Integrated audit definition
/What is an Integrated Audit?
An integrated audit involves both the audit by an outside auditor of a client's financial statements and its system of controls over financial reporting. An integrated audit will likely include an extensive examination of the controls associated with a firm’s transaction processing systems. The unusual element of this type of audit involves the client's internal controls. The controls audit is a requirement imposed by section 404 of the Sarbanes-Oxley Act. Guidance for how the controls audit is to be conducted is issued by the Public Company Accounting Oversight Board (PCAOB). The auditor must provide an opinion regarding the effectiveness of the client's internal controls over its financial reporting.

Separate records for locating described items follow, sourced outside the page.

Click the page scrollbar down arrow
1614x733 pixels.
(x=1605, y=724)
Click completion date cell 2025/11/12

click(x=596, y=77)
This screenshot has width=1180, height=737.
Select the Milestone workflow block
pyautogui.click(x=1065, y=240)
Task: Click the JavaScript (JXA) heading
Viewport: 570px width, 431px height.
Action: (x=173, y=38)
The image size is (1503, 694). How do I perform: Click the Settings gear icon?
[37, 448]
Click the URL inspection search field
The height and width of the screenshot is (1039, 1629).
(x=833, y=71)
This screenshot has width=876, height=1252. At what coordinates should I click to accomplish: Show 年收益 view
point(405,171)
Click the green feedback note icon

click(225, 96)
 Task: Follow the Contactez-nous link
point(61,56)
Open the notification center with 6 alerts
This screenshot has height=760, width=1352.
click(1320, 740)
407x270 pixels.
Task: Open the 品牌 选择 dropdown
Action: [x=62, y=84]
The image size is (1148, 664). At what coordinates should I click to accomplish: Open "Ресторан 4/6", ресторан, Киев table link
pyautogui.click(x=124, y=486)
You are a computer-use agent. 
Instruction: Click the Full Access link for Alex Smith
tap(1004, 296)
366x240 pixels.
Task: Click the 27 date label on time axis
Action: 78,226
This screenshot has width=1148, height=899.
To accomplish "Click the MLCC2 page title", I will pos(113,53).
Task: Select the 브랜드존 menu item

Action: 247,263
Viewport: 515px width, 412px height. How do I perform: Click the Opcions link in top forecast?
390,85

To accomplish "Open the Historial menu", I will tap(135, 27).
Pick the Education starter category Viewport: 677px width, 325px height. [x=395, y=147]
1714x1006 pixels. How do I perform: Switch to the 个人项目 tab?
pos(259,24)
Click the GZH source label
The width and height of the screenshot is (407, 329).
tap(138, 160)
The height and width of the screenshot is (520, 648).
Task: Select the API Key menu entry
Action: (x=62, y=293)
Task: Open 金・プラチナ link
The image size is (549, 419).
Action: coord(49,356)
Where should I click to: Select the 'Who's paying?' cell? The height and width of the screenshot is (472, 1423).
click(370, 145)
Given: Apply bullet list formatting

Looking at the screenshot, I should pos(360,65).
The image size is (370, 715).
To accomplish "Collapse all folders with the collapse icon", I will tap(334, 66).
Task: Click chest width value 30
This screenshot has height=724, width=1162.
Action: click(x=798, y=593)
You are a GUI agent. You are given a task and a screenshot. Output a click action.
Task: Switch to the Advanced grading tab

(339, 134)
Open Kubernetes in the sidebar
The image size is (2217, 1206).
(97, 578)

Related AccountingTools Course
How to Conduct an Audit Engagement
Who Uses an Integrated Audit?
Integrated audits are required for larger publicly held companies. There is no requirement for smaller public companies or private companies to pay for an integrated audit; instead, they usually prefer to only pay for an audit of their financial statements, or whatever lesser form of review or compilation their investors and lenders will allow.
Advantages of an Integrated Audit
There are several advantages to conducting an integrated audit, which are as follows:
Increases company valuation. If a company anticipates being sold to an acquirer, it may pay for an integrated audit; a clean opinion from the auditor can enhance the sales price of the company, since it implies the presence of a strong system of controls.
Reduces total audit cost. Conducting a single, large audit is generally less expensive than conducting several separate ones that cover the same areas.
Enhances risk knowledge. By including a review of internal controls in an audit, an organization’s managers obtain a better understanding of the risks to which the entity is subjected.